I love seeing the beautiful trees outside my window.
Then my mind transitions to my frustrations with the Christmas season. I cringe to share what I wrote with you,
It’s Christmas and I almost hate it.
Oh, I sound like such a scrooge! I serve as a Sunday School teacher for kindergarten. Each Sunday before class, the teachers and coordinators meet together. Last Sunday, the Children’s Pastor asked us a question, “What is your family’s Christmas tradition?”
I stay out of the conversation because I’ve tried a few beautiful traditions, but they’ve mostly failed.
I can’t avoid it as she calls me out personally, “Amy, what traditions do you guys do?”
My mind is filled with all the traditions I wish my Christmas was filled with and every failed attempt to make Christmas special. I didn’t even learn the word “advent” until I was in my late thirties and have been trying to figure out how to “do advent” well ever since.
I once bought an advent wreath but I forgot to light the candles.
I once read an advent story Jotham’s Journey to the children. We weren’t able to finish before Christmas.
I once bought Ann Voskamp’s beautiful pop-up book, The Wonder of the Greatest Gift–An Interactive Family Celebration of Advent but someone groaned when I pulled it out. We never finished it.
It’s just one failure after another.
I respond dryly, “We make a gingerbread house.” It’s something we’ve done the last few years. We make it from scratch and it’s beautiful with stain-glass windows and little lights inside. Our amazing neighbors taught us how. I explain some of those details and try not to look too drab, but I can barely smile because the thought of doing it this year is exhausting. Why am I such a scrooge?
I tend to look forward to the end of the Christmas season so I can stop wasting money on useless gifts, stop eating sugar and worship God again in the quiet places of life. The obligatory work and consumerism involved are heavy burdens to carry – buy, buy, buy, give, give, give and do, do, do until you’re broke and exhausted.
Should We Carry the Burden of Making Christmas Special?
I continue my morning pages and see on paper a familiar whisper I hear toward the end of every Christmas season.
You didn’t plan enough for your family.
You never found the perfect gift for him.
You didn’t do it right.
And then, seven words spill out onto the paper like tears,
You didn’t make it special enough.
When I write these seven words, I feel something special in my spirit, a nudge.

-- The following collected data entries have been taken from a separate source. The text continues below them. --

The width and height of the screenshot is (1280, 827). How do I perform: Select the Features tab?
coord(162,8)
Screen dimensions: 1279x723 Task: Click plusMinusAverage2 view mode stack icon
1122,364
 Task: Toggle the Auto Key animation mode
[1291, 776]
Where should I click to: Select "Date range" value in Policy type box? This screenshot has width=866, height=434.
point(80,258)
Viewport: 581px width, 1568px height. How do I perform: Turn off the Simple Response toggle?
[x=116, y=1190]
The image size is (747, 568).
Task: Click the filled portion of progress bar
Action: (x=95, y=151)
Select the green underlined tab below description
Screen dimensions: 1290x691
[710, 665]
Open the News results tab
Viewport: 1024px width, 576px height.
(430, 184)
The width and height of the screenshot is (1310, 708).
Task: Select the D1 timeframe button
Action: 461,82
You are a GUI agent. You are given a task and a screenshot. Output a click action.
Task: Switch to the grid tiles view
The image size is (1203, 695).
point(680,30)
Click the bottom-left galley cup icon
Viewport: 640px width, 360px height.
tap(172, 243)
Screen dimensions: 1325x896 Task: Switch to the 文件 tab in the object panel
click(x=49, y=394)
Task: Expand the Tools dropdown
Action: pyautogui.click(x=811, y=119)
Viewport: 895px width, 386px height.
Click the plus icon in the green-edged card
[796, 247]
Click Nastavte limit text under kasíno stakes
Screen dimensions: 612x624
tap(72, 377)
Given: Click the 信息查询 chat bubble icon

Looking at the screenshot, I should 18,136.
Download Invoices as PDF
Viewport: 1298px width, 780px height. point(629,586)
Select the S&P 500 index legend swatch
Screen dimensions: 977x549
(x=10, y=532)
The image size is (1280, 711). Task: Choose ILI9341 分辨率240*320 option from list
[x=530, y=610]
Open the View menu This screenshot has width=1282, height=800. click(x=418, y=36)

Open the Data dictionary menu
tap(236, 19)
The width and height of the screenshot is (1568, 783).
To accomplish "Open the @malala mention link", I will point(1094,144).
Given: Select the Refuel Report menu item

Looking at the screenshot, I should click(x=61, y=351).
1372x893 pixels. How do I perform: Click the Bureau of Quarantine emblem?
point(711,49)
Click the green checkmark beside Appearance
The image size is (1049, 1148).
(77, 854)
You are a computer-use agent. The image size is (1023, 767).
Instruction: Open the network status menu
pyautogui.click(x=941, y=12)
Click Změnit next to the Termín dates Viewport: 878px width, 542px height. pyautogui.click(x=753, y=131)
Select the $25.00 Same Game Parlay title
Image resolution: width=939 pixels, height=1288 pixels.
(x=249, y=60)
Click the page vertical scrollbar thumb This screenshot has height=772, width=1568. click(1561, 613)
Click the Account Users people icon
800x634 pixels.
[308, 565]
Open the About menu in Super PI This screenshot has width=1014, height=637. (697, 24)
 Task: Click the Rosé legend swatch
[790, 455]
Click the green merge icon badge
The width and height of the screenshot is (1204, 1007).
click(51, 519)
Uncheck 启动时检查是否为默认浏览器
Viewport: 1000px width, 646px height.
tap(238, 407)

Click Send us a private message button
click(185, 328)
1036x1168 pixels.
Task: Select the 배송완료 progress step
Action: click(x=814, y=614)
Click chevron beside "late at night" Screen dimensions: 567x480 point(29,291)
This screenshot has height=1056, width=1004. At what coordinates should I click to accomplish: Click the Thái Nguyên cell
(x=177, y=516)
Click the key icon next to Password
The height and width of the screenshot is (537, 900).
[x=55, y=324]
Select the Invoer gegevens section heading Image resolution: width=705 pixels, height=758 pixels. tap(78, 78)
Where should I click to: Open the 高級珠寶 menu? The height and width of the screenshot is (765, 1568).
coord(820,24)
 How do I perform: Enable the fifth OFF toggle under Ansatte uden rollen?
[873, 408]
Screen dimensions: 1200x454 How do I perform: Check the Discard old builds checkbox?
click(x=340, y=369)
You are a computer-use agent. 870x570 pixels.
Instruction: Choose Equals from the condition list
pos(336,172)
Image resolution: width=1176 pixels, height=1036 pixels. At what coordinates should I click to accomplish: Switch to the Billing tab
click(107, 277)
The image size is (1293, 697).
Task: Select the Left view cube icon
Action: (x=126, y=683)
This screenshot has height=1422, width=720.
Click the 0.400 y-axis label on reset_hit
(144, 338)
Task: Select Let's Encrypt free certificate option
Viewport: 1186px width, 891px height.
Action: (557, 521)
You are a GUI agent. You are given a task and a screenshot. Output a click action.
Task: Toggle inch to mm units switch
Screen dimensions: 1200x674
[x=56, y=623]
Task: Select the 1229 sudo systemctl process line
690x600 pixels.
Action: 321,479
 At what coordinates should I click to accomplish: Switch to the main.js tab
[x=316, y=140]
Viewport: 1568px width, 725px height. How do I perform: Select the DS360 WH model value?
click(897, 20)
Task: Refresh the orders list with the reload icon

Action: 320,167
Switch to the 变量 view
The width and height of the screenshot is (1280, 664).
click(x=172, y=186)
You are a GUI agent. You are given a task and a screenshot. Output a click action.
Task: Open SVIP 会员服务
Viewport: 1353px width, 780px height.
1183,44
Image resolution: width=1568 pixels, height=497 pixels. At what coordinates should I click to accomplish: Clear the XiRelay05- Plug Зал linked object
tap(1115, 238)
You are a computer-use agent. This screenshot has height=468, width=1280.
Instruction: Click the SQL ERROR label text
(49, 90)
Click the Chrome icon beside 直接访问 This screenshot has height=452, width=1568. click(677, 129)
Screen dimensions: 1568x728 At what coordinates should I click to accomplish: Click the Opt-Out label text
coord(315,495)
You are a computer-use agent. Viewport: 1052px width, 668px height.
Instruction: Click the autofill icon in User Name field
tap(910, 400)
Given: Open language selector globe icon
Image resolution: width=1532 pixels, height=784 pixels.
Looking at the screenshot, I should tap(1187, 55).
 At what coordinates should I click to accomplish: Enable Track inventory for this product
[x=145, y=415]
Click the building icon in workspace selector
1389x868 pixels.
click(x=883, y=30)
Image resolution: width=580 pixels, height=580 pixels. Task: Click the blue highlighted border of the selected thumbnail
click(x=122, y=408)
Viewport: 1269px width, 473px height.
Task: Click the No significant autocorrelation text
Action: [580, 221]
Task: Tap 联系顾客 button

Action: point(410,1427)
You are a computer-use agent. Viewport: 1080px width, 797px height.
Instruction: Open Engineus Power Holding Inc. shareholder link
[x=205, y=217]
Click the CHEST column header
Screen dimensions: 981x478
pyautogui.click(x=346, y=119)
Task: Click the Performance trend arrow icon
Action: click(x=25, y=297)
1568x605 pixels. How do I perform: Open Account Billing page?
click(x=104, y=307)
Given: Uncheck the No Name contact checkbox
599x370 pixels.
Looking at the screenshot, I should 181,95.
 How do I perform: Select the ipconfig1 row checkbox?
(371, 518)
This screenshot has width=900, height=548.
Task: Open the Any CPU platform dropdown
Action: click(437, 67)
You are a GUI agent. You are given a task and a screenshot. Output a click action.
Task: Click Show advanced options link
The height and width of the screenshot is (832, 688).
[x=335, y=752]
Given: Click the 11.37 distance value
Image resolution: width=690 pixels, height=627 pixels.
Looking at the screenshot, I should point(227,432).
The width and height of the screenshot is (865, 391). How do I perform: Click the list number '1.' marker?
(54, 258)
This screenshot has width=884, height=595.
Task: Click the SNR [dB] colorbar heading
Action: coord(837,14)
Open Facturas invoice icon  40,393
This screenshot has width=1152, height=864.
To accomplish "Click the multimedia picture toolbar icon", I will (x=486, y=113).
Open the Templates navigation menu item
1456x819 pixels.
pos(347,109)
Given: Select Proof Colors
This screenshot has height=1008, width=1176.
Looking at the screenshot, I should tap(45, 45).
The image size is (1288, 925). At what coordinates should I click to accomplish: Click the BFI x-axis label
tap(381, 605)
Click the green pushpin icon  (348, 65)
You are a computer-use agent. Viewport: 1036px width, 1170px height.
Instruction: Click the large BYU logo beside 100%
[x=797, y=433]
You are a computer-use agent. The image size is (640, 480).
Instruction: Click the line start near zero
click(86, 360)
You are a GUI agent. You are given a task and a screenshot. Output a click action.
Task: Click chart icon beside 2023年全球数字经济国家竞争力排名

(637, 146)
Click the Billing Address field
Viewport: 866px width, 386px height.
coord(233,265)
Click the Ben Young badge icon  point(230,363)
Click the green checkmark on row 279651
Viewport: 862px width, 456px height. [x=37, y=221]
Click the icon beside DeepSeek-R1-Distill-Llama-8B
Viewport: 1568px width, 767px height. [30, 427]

The finger of God pinpoints these words.
This little nudge speaks volumes and I immediately know I’ve discovered a lie rooted in my life. Truth flows forth quickly to uproot and replace it as I continue to write.
It’s not my job to make Christmas special – Jesus already did that.
It’s my job to make room for Jesus, like the innkeeper did, even if I can’t get it together enough and it ends up in the “mess of my stable.”
It’s my job to take the imperfect space available, like Mary did, as she birthed Jesus in the stable … because it’s not about the space, it’s about him.
It’s my job to seek him for myself and tell others when I’ve found him, like the shepherds did.
It’s my job to hope the miracle of Christ is bigger than my failures.
And isn’t that the good news of Christmas? That the job we’ve been given is not too heavy for us to carry? That Christ carries the big job for us?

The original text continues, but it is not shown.